Click the link to read the letter on the AGU website (Patrick Naple, S. McKenzie Skiles, Otto I. Lang, Karl Rittger, Sebastien J. P. Lenard, Annie Burgess, Thomas H. Painter). Here’s an excerpt:
Abstract
In the mountainous headwaters of the Colorado River episodic dust deposition from adjacent arid and disturbed landscapes darkens snow and accelerates snowmelt, impacting basin hydrology. Patterns and impacts across the heterogenous landscape cannot be inferred from current in situ observations. To fill this gap daily remotely sensed retrievals of radiative forcing and contribution to melt were analyzed over the MODIS period of record (2001–2023) to quantify spatiotemporal impacts of snow darkening. Each season radiative forcing magnitudes were lowest in early spring and intensified as snowmelt progressed, with interannual variability in timing and magnitude of peak impact. Over the full record, radiative forcing was elevated in the first decade relative to the last decade. Snowmelt was accelerated in all years and impacts were most intense in the central to southern headwaters. The spatiotemporal patterns motivate further study to understand controls on variability and related perturbations to snow water resources.
Key Points
- Spatiotemporal patterns in dust on snow radiative forcing and melt contribution assessed over the MODIS period of record
- Dust darkens snow every year and impacts were generally higher in the first half of the record
- The dust on snow radiative impacts accelerate snowmelt every spring with relevant melt contribution even in lower magnitude years
Plain Language Summary
Seasonal melt from mountain snowpacks dominates water resource availability in the Upper Colorado River Basin (UCRB). The mountainous Colorado River headwaters are adjacent to arid regions that regularly emit dust that darkens the snow.
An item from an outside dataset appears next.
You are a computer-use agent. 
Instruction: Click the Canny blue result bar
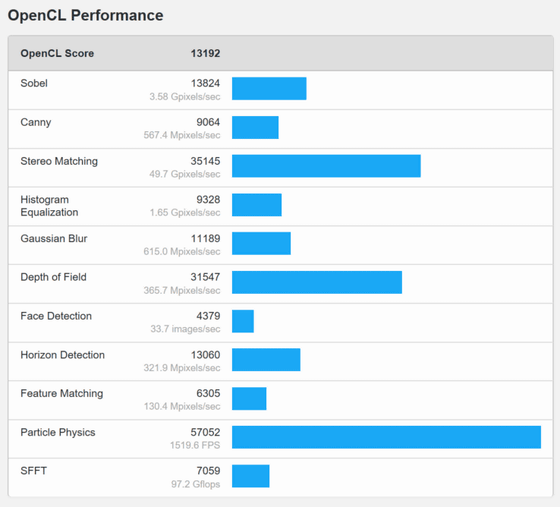click(255, 127)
Darker snow melts earlier and faster due to the snowpack absorbing more of the sun’s energy. This study uses 23 years of daily remotely sensed images to observe patterns in dust on snow impacts during the melt season across the UCRB. Results showed that impacts were greatest in the central-southern Rocky Mountains at mid-alpine elevations. Over time, snow darkening and accelerated melt were generally higher in the first half of the record with a slight declining trend across the full record. However, dust contributed to accelerating melt every spring over the record. Results suggest the need for further study to understand what controls dust on snow variability and magnitude of impact from year to year.